**Requirement**. Rewrite the rows below with "GUI agent" switched to "screen agent" wherever it occurs, leaving everything else unchanged.

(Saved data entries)
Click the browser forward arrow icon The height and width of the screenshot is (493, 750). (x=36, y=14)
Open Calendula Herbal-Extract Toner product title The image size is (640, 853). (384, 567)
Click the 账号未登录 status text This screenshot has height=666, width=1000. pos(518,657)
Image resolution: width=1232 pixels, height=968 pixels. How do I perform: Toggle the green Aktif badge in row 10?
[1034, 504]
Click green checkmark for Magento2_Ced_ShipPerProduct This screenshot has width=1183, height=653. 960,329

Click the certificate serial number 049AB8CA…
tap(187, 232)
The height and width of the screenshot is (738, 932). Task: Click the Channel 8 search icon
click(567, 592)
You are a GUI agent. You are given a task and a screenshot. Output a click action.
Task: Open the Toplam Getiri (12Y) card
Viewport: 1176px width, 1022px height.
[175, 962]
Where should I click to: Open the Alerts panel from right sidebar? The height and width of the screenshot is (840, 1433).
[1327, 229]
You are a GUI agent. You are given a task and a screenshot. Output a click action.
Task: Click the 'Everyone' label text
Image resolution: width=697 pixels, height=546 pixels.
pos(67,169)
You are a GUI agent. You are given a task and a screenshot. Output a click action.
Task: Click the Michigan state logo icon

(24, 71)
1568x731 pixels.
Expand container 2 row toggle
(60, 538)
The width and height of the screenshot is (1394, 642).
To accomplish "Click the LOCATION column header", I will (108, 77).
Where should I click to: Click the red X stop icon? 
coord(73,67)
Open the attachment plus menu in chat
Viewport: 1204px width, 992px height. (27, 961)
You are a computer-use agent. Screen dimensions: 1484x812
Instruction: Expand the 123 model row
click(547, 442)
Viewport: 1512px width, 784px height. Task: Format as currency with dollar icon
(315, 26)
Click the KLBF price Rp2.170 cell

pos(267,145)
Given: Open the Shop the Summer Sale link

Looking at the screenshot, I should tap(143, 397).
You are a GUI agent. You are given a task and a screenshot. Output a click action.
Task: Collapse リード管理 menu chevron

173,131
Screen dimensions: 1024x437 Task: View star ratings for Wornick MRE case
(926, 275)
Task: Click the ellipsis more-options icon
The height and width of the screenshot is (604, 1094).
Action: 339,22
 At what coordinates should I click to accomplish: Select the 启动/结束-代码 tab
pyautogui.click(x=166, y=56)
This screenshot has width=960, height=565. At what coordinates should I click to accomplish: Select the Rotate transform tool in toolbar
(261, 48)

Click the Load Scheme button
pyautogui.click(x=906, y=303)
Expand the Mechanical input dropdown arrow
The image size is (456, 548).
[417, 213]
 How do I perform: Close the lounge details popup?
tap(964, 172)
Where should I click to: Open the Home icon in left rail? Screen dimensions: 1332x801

**Complete answer**.
Click the browser forward arrow icon The height and width of the screenshot is (493, 750). (x=36, y=14)
Open Calendula Herbal-Extract Toner product title The image size is (640, 853). (384, 567)
Click the 账号未登录 status text This screenshot has height=666, width=1000. pos(518,657)
Image resolution: width=1232 pixels, height=968 pixels. How do I perform: Toggle the green Aktif badge in row 10?
[1034, 504]
Click green checkmark for Magento2_Ced_ShipPerProduct This screenshot has width=1183, height=653. 960,329

Click the certificate serial number 049AB8CA…
tap(187, 232)
The height and width of the screenshot is (738, 932). Task: Click the Channel 8 search icon
click(567, 592)
You are a screen agent. You are given a task and a screenshot. Output a click action.
Task: Open the Toplam Getiri (12Y) card
Viewport: 1176px width, 1022px height.
[175, 962]
Where should I click to: Open the Alerts panel from right sidebar? The height and width of the screenshot is (840, 1433).
[1327, 229]
You are a screen agent. You are given a task and a screenshot. Output a click action.
Task: Click the 'Everyone' label text
Image resolution: width=697 pixels, height=546 pixels.
pos(67,169)
You are a screen agent. You are given a task and a screenshot. Output a click action.
Task: Click the Michigan state logo icon

(24, 71)
1568x731 pixels.
Expand container 2 row toggle
(60, 538)
The width and height of the screenshot is (1394, 642).
To accomplish "Click the LOCATION column header", I will (108, 77).
Where should I click to: Click the red X stop icon? 
coord(73,67)
Open the attachment plus menu in chat
Viewport: 1204px width, 992px height. (27, 961)
You are a computer-use agent. Screen dimensions: 1484x812
Instruction: Expand the 123 model row
click(547, 442)
Viewport: 1512px width, 784px height. Task: Format as currency with dollar icon
(315, 26)
Click the KLBF price Rp2.170 cell

pos(267,145)
Given: Open the Shop the Summer Sale link

Looking at the screenshot, I should tap(143, 397).
You are a screen agent. You are given a task and a screenshot. Output a click action.
Task: Collapse リード管理 menu chevron

173,131
Screen dimensions: 1024x437 Task: View star ratings for Wornick MRE case
(926, 275)
Task: Click the ellipsis more-options icon
The height and width of the screenshot is (604, 1094).
Action: 339,22
 At what coordinates should I click to accomplish: Select the 启动/结束-代码 tab
pyautogui.click(x=166, y=56)
This screenshot has width=960, height=565. At what coordinates should I click to accomplish: Select the Rotate transform tool in toolbar
(261, 48)

Click the Load Scheme button
pyautogui.click(x=906, y=303)
Expand the Mechanical input dropdown arrow
The image size is (456, 548).
[417, 213]
 How do I perform: Close the lounge details popup?
tap(964, 172)
Where should I click to: Open the Home icon in left rail? Screen dimensions: 1332x801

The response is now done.